# [PROBLEMS TO SOLVE]
1) Please print the section of the ultramarathon post that opens with the words containing "Next Saturday morning" and closes with "11-minute mile pace.", copied word for word.
2) In one to three sentences, explain why the writer of the ultramarathon post picked a 12-hour race over a 50-miler or 100K.
3) Pick up the ultramarathon post where it stops and keep writing.

# [EXTRACT]

※ ※ ※

Next Saturday morning at 10am sharp, I’ll head over to Black Mountain, NC, about half hour east of me, and run a 5K loop. It’ll be slow — probably an 11-minute mile pace.
And then I’ll do it again.
And again and again, for 12 straight hours, until the gun sounds at 10pm. If all goes well, I hope to cover 100K, or 62 miles, during the time. Twenty 5K laps.
The funny thing is, even though this format of racing is new to me, I’ve never felt more relaxed about an ultra. Partly, it’s because this isn’t my “A” race — although it’s technically a race, the real purpose is to serve as my longest training run for the Burning River 100-miler in eight weeks.
But it’s not just that it’s a training run — I mean, it’s still an ultra, and 12 hours is almost two hours longer than I’ve ever run before. There are a bunch of reasons why this time, I’m not at all worried about running all day.
(By the way, this post is just sort of a recap of my training and the issues I’m thinking about with this run. I’m certainly not breaking any new ground in the sport of ultrarunning with my training and nutrition strategies, but still I imagine that a few people, especially those who want to run an ultra someday, might find it interesting.)
1. There is no finish line.
I chose a 12-hour race instead of a 50-miler or 100K for one main reason: there’s no physical end to reach. No binary measure of success/failure, and as a result, very little mental stress. I hope.
My memories of previous ultras involve their share of physical discomfort (read: pain), but the mental battle is always just as taxing as the physical one. Regardless of distance, it seems, when you’re in that dark zone between 60 and 80 percent of the way through an ultra, there’s a huge temptation to quit.
You’re well into the race, so you’re tired and things hurt. But if there’s a light at the end of the tunnel, you can’t see it yet, and it feels as if you never will. And so the quit / this is hopeless / I’m never running or blogging or even talking to anyone ever again alarm starts sounding.
Without a finish line or a real distance goal, there should be none of that poppycock on Saturday. The loops will be monotonous, no doubt. But if I can get past the mind-numbingness — and I think I can, with the help of a few podcasts on my iPod — then the day might be, dare I say it, a relaxing one. The way I see it, if I get tired, I’ll chill out and walk for a while, knowing that clock is ticking just as fast then as it is when I run. It’s not like a normal ultra, where slowing down or walking only prolongs the agony.
It’s not that I don’t like challenges — to the contrary, I think a craving for that mental battle underlies my and other ultrarunners’ desire to push ourselves to the breaking point. But because I know how draining it can be — and because I know how tough a test the 100 will be — I’ll enjoy the change of pace.
2. I’m prepared.
The last time I ran a 50-miler, my training felt thrown together, at best.

※ ※ ※

# [STORED DATA]
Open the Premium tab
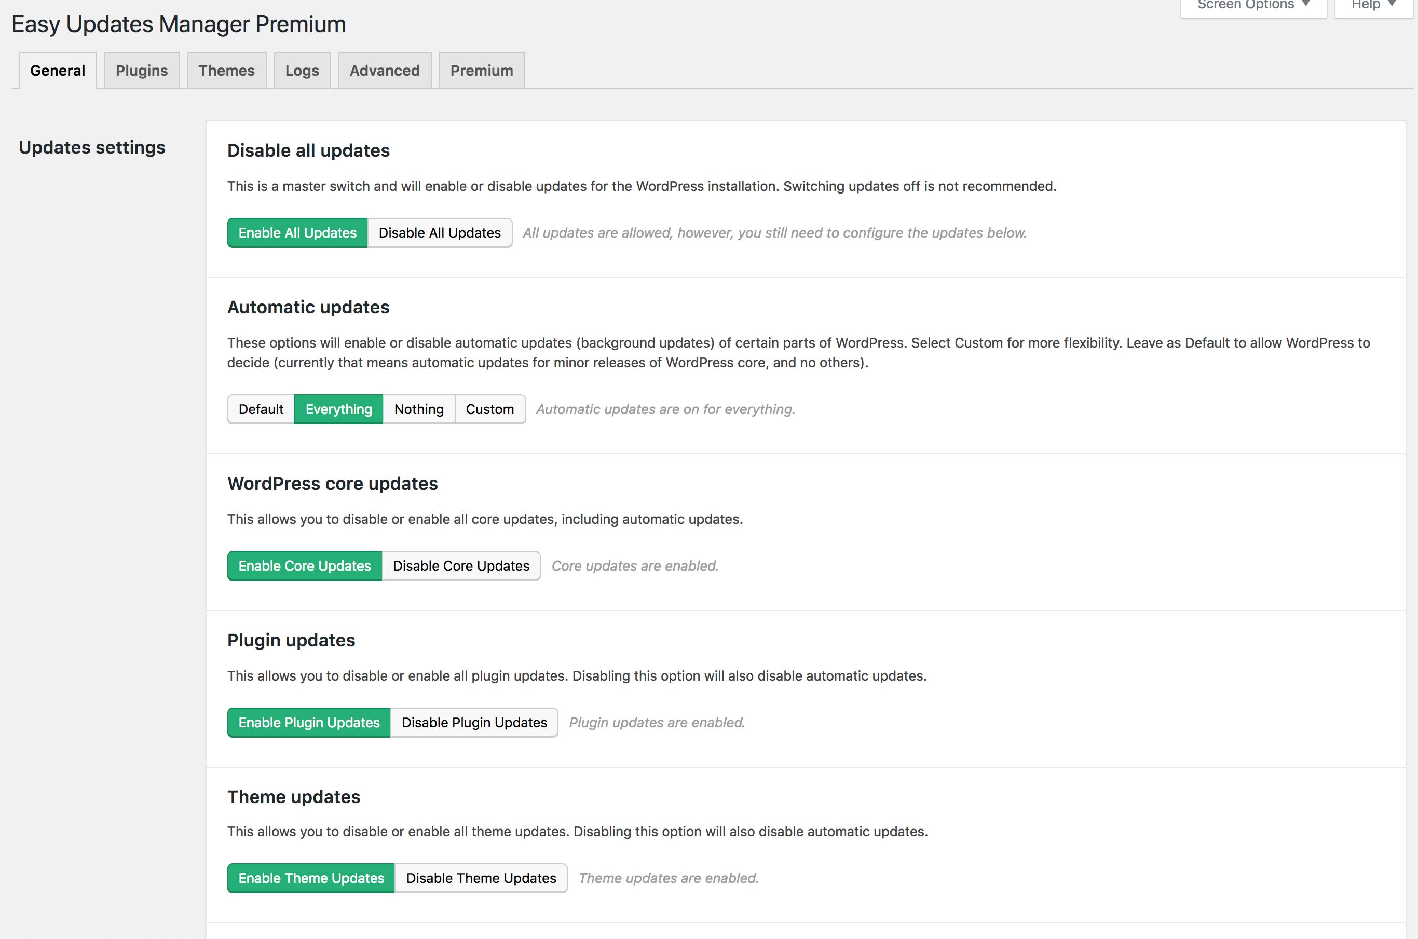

※ ※ ※

# [TASK-BY-TASK RESULTS]
1)
Next Saturday morning at 10am sharp, I’ll head over to Black Mountain, NC, about half hour east of me, and run a 5K loop. It’ll be slow — probably an 11-minute mile pace.

2) The writer chose the 12-hour format because there is no physical end to reach and no binary measure of success or failure. As a result, the writer expects very little mental stress.

3)
A month before that race, I decided I was not going to run it — it had been a ridiculously hot summer and I just never put the miles in. But after I hung up the phone when I called my buddy to tell him I wasn’t going to be running in Vermont, I felt like I had chickened out. So I ran a 20-miler and a 30-miler in a two-week stretch, rested for two weeks, and then went and did the 50.
This time, I’ve been much more dedicated. With the new baby, there have been some hitches in my training in the past month, but I’ve built a pretty solid base of hill training with several 20+ mile runs, including a 24-miler, a few back-to-back long runs, and more 7-milers than I care to think about.
Why not even more miles than that? Well, my 100-miler training program from Relentless Forward Progress actually calls for a 50-miler just five weeks before the 100. My 12-hour race (which I’m doing instead of a 50) happens to fall eight weeks before the 100, but I decided to make it work, since it’s so geographically convenient for me. By scheduling the big run early, I didn’t have time for the 50K training run that should have preceded it. Instead, I’ll do that 50K run after this race with my extra weeks before the 100.
So while it would be nice to have a 30+ mile run under my belt going into this one, I feel pretty good about my fitness level. Most of my training has been on much hillier terrain than this 12-hour race will be, and my somewhat spotty training during the past month coincided well with tapering. I’m excited to see what I can do.
3. It’s just a big old experiment!
When runners ask me about fueling for their marathon, I tell them to use their long runs as precious opportunities to experiment. You don’t want to show up on race day trying something new for the first time — and you especially don’t want to show up with no plan at all.
While I have in my head the goal of running 100K in 12 hours, it really doesn’t make much difference to my training whether I run 55 or 65 miles. My real goal is to learn as much as I can about running for this amount of time, and how I handle food and other elements of such a long race.
Here’s what I’ll be paying special attention to during the 12-hour, in preparation for the 100:
- Food. My plan is to eat only fresh, whole dates, along with water and sports drink. I know that after a few hours I’ll be tempted to eat starchy, salty foods, but Byron Powell has me convinced they’re only for mental comfort, that sugar is what you need. If I cave, so be it, but I want to stick with the dates as long as possible to see if that’s a viable strategy for the 100, or at least the first half of the 100 before all bets are off. It certainly would simplify the food situation.
- Electrolytes. It’s supposed to be a high of 80 degrees F on Saturday, and running in the heat will be good practice for the big race in July. I’ve been reading a lot about ultra training and still don’t have a solid plan for electrolyte replacement; this weekend will be a good opportunity to try out a precise, electrolytes-per-hour approach.
- Pace. I’d really like to run the 100 in 24 hours, which takes a 14:24 mile pace. But I’ve heard that because there’s so much inevitable slowing in the second half of a 100, you need to run your first half relatively fast, rather than trying to run negative splits like you do with a marathon. Essentially, my pace for a 12-hour 100K (11:36 per mile) is only slightly faster than what I’m told I should run for the first half of my 100 if I want to break 24 hours. At the end of my first 50 when I asked, exhausted, an experienced ultrarunner friend how anyone possibly runs a 100 miles, he said, “It’s a mindset thing.” Well, I’m going to try as hard as I can to rehearse that mindset on Saturday.
So that’s about all there is to it! I’ve got a nice easy taper week ahead of me — just five miles and three miles, with a rest day in between, before the big boy on Saturday.
1. What’s your go-to podcast that I must absolutely listen to?
2. If you’ve run a race like this before and have any advice to share, I can definitely use it!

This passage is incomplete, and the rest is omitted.